Dataset entries:
=== Begin Enclosure ===

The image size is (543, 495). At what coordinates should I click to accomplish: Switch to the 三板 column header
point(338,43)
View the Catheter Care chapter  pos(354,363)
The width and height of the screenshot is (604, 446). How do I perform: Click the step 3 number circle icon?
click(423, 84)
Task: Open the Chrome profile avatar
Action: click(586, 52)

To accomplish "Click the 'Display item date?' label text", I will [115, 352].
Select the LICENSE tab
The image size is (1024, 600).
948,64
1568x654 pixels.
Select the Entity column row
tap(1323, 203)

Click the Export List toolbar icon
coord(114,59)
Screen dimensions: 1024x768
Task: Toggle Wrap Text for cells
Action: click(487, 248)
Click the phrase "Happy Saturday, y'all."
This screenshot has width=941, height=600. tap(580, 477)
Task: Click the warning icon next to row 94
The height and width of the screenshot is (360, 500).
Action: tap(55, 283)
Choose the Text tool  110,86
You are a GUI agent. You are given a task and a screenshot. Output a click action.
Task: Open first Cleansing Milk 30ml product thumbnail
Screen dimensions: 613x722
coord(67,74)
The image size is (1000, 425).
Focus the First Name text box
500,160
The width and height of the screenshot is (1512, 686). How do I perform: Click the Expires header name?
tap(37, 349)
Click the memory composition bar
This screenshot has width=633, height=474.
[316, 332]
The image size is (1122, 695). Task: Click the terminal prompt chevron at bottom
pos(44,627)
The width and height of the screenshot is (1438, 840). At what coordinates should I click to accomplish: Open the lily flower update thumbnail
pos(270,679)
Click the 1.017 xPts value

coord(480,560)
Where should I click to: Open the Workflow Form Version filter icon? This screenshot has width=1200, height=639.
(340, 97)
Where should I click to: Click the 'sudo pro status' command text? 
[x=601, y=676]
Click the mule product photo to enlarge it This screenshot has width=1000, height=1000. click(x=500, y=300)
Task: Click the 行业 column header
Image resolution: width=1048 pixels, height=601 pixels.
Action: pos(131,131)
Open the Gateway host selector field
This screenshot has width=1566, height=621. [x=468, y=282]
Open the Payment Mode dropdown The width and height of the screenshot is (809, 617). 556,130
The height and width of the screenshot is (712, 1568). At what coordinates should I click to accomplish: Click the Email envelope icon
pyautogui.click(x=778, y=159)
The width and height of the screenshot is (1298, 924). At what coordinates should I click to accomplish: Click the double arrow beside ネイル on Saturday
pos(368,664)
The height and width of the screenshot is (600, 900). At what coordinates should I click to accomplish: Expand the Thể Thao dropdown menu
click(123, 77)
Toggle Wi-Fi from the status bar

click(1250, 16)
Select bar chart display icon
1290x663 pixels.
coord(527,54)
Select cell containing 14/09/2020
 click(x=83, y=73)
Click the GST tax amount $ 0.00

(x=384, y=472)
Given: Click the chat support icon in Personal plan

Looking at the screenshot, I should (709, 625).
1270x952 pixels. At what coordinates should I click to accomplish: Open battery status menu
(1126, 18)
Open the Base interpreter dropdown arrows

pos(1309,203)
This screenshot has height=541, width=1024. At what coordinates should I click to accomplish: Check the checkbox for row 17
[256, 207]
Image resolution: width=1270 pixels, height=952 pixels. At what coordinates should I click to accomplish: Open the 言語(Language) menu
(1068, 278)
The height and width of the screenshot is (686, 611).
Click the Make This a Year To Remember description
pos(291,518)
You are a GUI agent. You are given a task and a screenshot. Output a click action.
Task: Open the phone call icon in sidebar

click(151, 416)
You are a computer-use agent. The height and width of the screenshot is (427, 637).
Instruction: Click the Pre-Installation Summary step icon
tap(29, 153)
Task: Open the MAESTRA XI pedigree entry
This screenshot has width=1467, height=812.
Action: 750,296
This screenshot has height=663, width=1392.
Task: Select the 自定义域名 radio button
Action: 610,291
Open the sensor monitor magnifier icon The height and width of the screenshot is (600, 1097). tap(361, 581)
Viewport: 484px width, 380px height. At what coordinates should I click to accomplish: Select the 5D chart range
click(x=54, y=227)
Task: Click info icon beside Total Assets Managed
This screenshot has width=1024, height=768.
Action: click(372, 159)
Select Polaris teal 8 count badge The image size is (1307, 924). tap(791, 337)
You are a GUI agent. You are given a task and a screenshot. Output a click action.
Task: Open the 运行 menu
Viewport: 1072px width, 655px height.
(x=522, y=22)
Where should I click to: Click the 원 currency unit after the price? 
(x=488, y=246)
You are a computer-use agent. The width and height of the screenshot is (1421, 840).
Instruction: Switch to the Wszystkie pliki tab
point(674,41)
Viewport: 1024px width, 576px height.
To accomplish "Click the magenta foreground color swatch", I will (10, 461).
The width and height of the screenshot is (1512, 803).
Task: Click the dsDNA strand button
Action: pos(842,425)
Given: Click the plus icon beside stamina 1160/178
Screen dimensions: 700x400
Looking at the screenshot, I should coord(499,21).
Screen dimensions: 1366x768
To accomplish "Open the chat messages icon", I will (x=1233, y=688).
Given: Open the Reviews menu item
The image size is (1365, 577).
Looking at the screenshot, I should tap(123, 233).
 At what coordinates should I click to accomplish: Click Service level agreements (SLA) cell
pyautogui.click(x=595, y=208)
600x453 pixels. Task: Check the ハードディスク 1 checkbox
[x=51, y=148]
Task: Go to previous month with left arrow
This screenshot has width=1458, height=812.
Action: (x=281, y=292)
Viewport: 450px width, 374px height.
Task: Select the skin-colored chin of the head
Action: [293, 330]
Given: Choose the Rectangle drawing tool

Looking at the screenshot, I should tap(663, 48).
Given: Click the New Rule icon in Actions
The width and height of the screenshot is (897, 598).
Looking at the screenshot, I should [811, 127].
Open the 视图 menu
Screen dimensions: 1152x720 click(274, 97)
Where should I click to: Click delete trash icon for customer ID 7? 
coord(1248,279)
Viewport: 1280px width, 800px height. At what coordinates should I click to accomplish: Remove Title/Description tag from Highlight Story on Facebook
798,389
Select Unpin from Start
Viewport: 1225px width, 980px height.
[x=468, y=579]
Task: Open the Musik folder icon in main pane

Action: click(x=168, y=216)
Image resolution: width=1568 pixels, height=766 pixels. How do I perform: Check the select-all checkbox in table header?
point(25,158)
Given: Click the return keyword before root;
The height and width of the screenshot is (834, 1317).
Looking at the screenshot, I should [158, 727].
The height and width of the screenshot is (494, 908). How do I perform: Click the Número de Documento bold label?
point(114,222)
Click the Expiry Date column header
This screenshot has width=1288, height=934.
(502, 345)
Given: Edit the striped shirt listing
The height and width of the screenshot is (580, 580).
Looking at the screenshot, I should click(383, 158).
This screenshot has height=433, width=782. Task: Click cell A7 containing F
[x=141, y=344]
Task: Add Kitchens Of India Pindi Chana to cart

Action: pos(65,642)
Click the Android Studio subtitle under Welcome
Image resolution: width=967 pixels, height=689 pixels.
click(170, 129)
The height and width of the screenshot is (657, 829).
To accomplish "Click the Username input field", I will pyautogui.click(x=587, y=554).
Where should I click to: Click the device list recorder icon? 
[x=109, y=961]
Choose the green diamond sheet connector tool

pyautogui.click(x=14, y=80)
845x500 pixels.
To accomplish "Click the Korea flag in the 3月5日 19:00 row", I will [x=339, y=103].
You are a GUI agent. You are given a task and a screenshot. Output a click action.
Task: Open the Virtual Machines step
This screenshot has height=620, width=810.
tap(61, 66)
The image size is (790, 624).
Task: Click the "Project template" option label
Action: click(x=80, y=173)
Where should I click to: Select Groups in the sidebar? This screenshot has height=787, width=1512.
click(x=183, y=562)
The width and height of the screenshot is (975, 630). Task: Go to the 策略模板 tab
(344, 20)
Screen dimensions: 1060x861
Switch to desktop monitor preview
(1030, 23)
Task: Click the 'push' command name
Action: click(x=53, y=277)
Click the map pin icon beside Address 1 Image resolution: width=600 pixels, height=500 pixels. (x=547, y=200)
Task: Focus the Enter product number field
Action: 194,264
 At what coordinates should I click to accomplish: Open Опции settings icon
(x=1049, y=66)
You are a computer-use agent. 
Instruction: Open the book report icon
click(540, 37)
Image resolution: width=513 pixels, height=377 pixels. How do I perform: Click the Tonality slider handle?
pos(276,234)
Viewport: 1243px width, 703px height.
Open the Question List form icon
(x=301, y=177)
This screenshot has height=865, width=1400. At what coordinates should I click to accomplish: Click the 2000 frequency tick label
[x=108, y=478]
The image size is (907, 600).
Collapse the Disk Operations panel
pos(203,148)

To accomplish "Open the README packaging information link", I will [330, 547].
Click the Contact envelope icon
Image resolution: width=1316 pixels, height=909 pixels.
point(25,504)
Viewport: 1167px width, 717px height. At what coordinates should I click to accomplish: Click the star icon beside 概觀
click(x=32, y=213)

=== End Enclosure ===

■ Exercise prompt ■
Among the records above, only the lines between the line holding "Click the phrase" and the line holding "Task: Click the 行业 column header", inclusive, are to be output, exactly as written.

■ Response to this exercise ■
Click the phrase "Happy Saturday, y'all."
This screenshot has width=941, height=600. tap(580, 477)
Task: Click the warning icon next to row 94
The height and width of the screenshot is (360, 500).
Action: tap(55, 283)
Choose the Text tool  110,86
You are a GUI agent. You are given a task and a screenshot. Output a click action.
Task: Open first Cleansing Milk 30ml product thumbnail
Screen dimensions: 613x722
coord(67,74)
The image size is (1000, 425).
Focus the First Name text box
500,160
The width and height of the screenshot is (1512, 686). How do I perform: Click the Expires header name?
tap(37, 349)
Click the memory composition bar
This screenshot has width=633, height=474.
[316, 332]
The image size is (1122, 695). Task: Click the terminal prompt chevron at bottom
pos(44,627)
The width and height of the screenshot is (1438, 840). At what coordinates should I click to accomplish: Open the lily flower update thumbnail
pos(270,679)
Click the 1.017 xPts value

coord(480,560)
Where should I click to: Open the Workflow Form Version filter icon? This screenshot has width=1200, height=639.
(340, 97)
Where should I click to: Click the 'sudo pro status' command text? 
[x=601, y=676]
Click the mule product photo to enlarge it This screenshot has width=1000, height=1000. click(x=500, y=300)
Task: Click the 行业 column header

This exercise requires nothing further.